Li and Doss [LI 93] consider the modification of these results using wider classes of estimators from initial data. Goodness-of-fit tests for linear regression have been studied in [MUK 77], [PIE 79], [LOY 80], [KOU 84], [ZAC 71] and [VOI 07].

Habib and Thomas [HAB 86] and Hollander and Peña [HOL 92] considered natural modifications of the Nikulin-Rao-Robson statistic in the case of censored data without covariates. These tests are also based on the differences between two estimators of the probabilities to fall into grouping intervals. The first estimator is based on the Kaplan-Meier estimator of the cumulative distribution function, the second estimator is based on the maximum likelihood estimators of unknown parameters of the tested model using initial non-grouped censored data.
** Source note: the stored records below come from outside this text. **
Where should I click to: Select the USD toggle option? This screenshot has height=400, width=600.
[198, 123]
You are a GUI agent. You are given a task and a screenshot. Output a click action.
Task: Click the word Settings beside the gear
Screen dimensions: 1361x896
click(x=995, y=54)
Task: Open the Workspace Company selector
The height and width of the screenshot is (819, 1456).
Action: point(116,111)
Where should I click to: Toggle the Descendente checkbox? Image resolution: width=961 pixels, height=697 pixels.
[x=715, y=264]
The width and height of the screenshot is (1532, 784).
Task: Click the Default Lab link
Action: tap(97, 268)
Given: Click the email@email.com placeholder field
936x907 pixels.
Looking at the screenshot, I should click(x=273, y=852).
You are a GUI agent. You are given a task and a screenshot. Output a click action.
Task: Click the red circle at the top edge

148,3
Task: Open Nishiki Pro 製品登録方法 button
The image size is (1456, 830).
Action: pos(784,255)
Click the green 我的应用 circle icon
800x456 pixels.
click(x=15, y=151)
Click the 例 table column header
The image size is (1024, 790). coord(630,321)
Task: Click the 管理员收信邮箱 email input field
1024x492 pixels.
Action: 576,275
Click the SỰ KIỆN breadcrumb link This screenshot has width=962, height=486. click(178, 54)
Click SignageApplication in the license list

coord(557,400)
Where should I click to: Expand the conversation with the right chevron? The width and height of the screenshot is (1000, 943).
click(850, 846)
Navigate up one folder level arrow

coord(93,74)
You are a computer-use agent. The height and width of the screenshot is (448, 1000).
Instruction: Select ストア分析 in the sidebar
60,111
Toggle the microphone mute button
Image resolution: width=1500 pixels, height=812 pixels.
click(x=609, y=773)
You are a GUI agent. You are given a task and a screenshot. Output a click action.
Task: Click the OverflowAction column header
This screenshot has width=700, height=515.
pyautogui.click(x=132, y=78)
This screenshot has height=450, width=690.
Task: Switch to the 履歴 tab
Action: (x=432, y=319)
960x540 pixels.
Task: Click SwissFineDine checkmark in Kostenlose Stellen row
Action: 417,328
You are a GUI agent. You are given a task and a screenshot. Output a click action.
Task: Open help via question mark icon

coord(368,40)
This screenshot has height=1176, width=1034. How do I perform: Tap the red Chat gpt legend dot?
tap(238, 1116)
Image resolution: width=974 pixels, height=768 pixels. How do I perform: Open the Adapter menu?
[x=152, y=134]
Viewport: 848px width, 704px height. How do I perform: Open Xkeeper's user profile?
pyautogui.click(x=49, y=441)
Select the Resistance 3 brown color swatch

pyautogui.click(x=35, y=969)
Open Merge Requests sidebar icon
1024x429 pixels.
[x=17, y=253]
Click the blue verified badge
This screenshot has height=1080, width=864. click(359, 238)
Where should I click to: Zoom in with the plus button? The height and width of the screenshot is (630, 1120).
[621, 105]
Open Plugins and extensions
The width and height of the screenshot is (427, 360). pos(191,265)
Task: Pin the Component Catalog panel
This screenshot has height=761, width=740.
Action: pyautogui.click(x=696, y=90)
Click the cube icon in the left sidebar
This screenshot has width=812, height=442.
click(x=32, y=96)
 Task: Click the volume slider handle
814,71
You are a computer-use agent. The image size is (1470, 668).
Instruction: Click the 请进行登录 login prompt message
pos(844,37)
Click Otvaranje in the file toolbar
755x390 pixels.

Nikulin and Solev [NIK 99] considered the Pearson-type chi-squared goodness-of-fit test for doubly censored data.

The idea of comparing observed and expected numbers of failures in time intervals is due to Akritas [AKR 88] and was further developed by Hjort [HJO 90]. In the censored data case, Hjort [HJO 90], Royston & Lambert [ROY 11] and Pena [PEN 98a] considered goodness-of-fit for parametric Cox models, Gray and Pierce [GRA 85], Akritas and Torbeyns [AKR 97] and Zhang [ZHA 99] for linear regression models. Pena [PEN 98b] considered smooth goodness-of-fit tests for composite hypothesis in hazard-based models with possible covariates.

This book presents the recent innovations in the area as well as the important results previously only published in Russian. Different approaches to the choice of grouping intervals are considered. The chi-squared tests are compared with other goodness-of-fit tests (such as the Kolmogorov, Cramer-von Mises-Smirnov, Anderson-Darling and Zhang tests) in terms of power, when testing close competing hypotheses. The considerable contribution to the development of this direction belongs to Lemeshko (see, for example, [LEM 98], [LEM 00], [LEM 15b], [LEM 09c] and [LEM 10b]).

The book is intended for researchers interested in statistical testing on the basis of censored and complete data, as well as for university teachers and students. The book is also useful for representatives of industry and finance, in survival analysis and reliability, who deal with data analysis.